--- Do this ---
Copy out all of the material below word for word, leaving out the pictures.

○ ○ ○ ○ ○

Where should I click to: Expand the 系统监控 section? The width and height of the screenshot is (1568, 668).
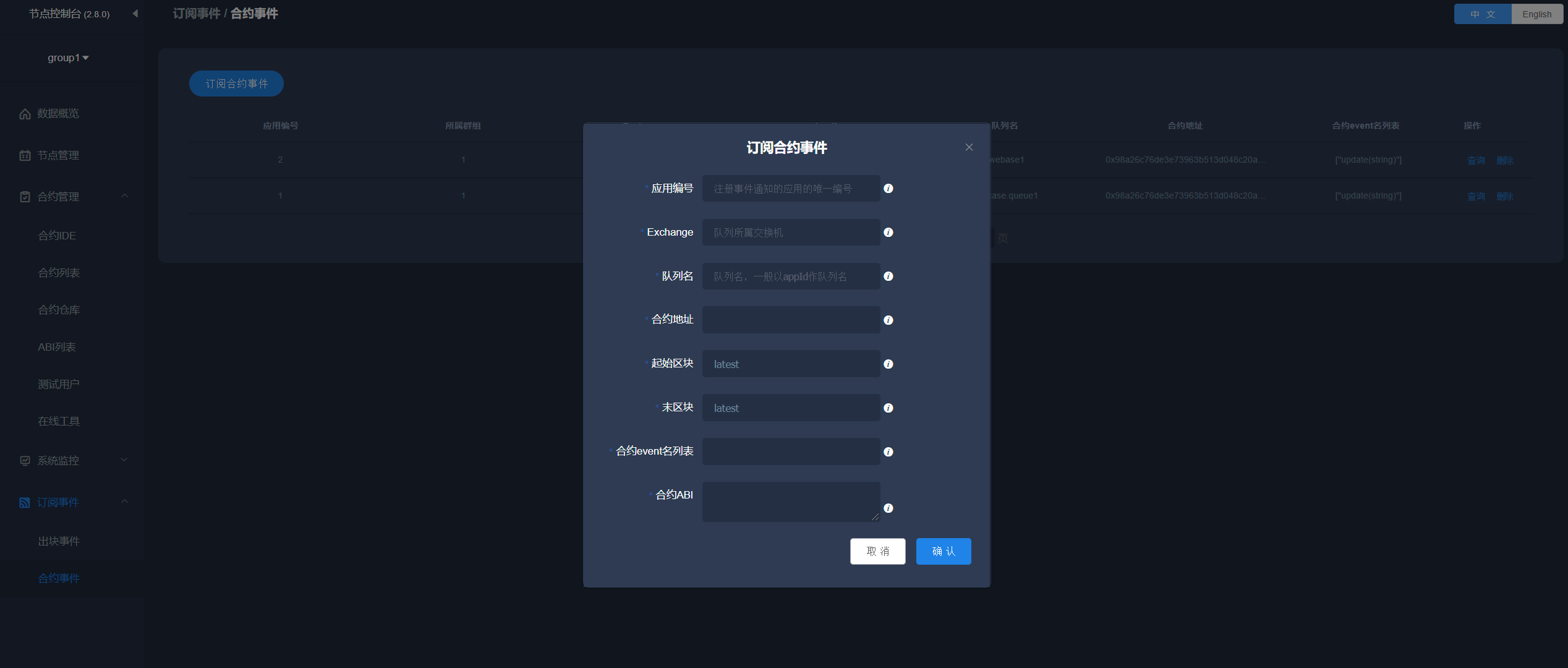click(x=124, y=460)
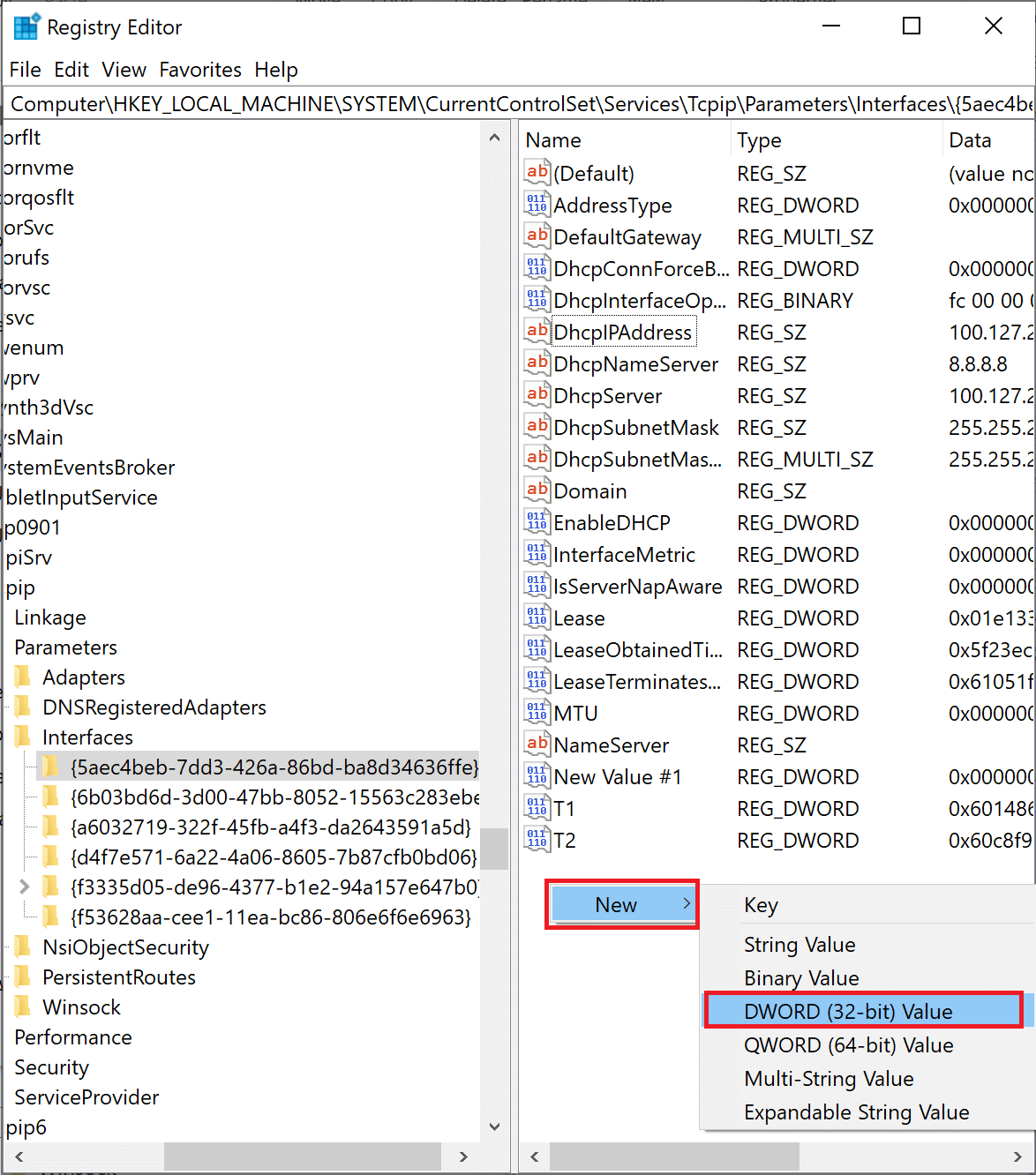Click the DWORD icon beside Lease
The image size is (1036, 1175).
point(537,617)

○ ○ ○ ○ ○

--- Output below ---
Where should I click to: Expand the 系统监控 section? The width and height of the screenshot is (1568, 668).
click(x=124, y=460)
Click the DWORD icon beside Lease
The image size is (1036, 1175).
point(537,617)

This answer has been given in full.